Overwegende dat de samenstelling en de werkwijze van het personeelscollege de veroordeelde moeten toelaten in persoon te worden gehoord, in voorkomend geval bijgestaan door een advocaat, door alle betrokken personeelsleden die zijn situatie kennen wanneer zijn dossier onderzocht wordt onder het oogpunt van een strafuitvoeringsmodaliteit. Het horen van de veroordeelde moet de leden van het personeelscollege toelaten om een genuanceerd advies uit te brengen aangaande de toekenning van deze modaliteit.

Gelet op het advies van de Inspecteur van Financiën, gegeven op 6 december 2006;

Gelet op advies 41.894/2 van de Raad van State, gegeven op datum van 9 januari 2007, met toepassing van artikel 84, § 1, eerste lid, 1°, van de gecoördineerde wetten op de Raad van State;

Op de voordracht van onze Minister van Justitie, Hebben Wij besloten en besluiten Wij :

Artikel 1.Voor de toepassing van dit besluit verstaat men onder de wet : de wet van 17 mei 2006 betreffende de externe rechtspositie van de veroordeelden tot een vrijheidsstraf en de aan de slachtoffers toegekende rechten in het raam van de strafuitvoeringsmodaliteiten.

Art. 2.Het verslag van de directeur, vermeld in artikel 31, § 1, 6e punt van de wet, bevat de analyse van de persoonlijke situatie van de veroordeelde die de directeur heeft uitgevoerd in het licht van de te beoordelen strafuitvoeringsmodaliteit.

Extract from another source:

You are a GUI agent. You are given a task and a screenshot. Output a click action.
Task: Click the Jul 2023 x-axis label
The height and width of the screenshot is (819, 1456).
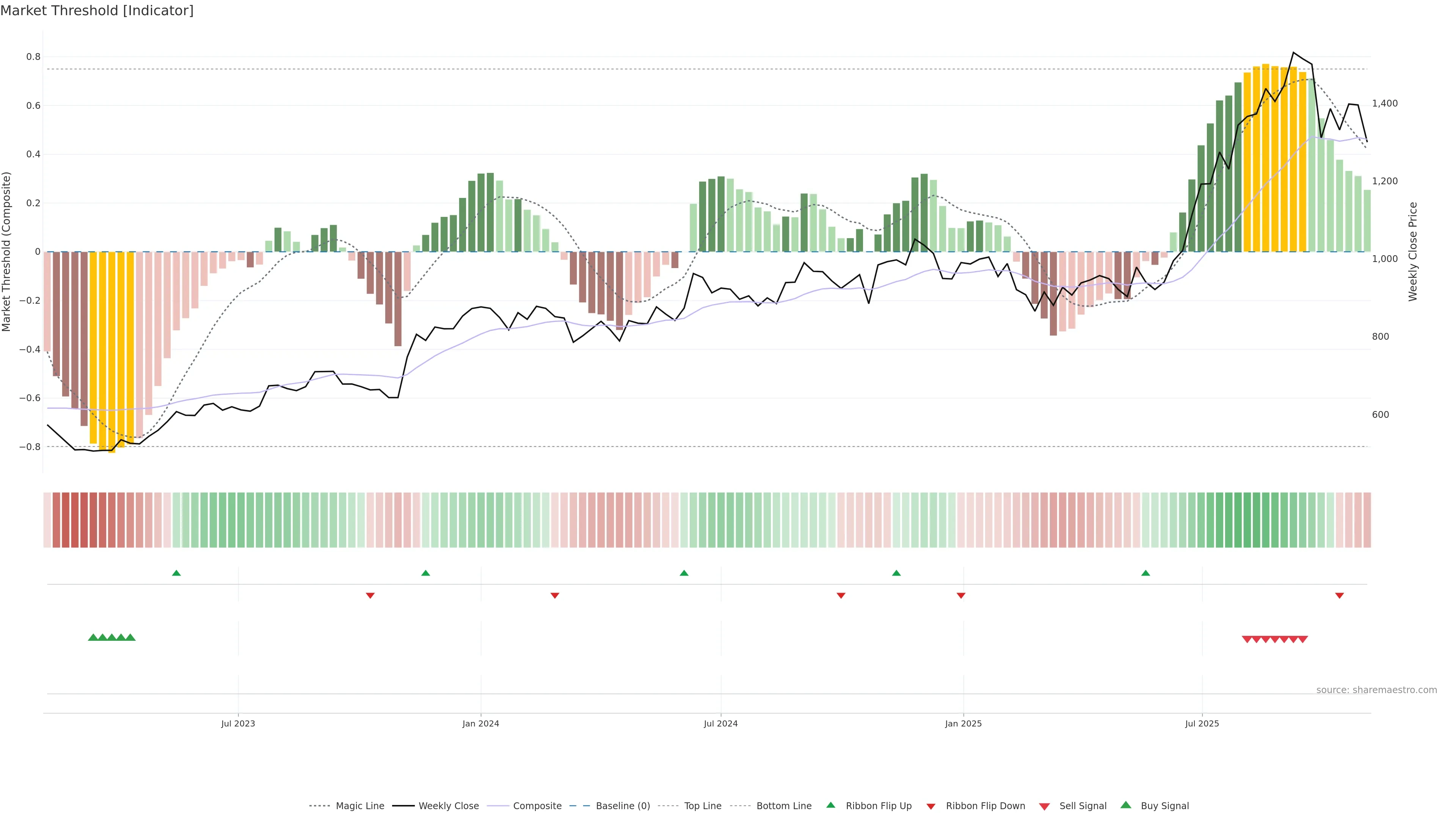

Deze analyse heeft betrekking op de tijdsvoorwaarden en de inhoudelijke voorwaarden, op de tegenaanwijzingen die de wet aan deze maatregel verbindt en op de middelen die toelaten om de eventuele tegenaanwijzingen tegen te gaan.

Om zijn analyse te onderbouwen, hoort de directeur de veroordeelde en steunt hij op het onderzoek van de stukken van het dossier zoals opgesomd in artikel 31 van de wet. De directeur kan bovendien aan de psychosociale dienst van de inrichting of aan de Dienst Justitiehuizen een verslag vragen over de punten die hij aangeeft.

Art. 3.§ 1. Het personeelscollege is samengesteld op volgende wijze : - ten minste één directeur, - ten minste één lid van het bewakingspersoneel, - ten minste één lid van de psychosociale dienst en - een secretaris. § 2. Het personeelscollege vergadert op vraag van de veroordeelde.

De veroordeelde kan deze vraag stellen op het ogenblik dat hij door de directeur wordt gehoord aangaande zijn verzoek tot beperkte detentie of tot elektronisch toezicht of in het kader van een procedure voorwaardelijke invrijheidstelling of van een procedure voorlopige invrijheidstelling met het oog op verwijdering van het grondgebied of met het oog op overlevering. § 3. Voorzover een veroordeelde gevraagd heeft om door het personeelscollege te worden gehoord, vergadert het personeelscollege eenmaal per maand. § 4. Het personeelscollege wordt voorgezeten door een directeur.

De voorzitter wijst het lid of de leden van het bewakingspersoneel en van de psychosociale dienst aan die zullen deel uitmaken van het personeelscollege.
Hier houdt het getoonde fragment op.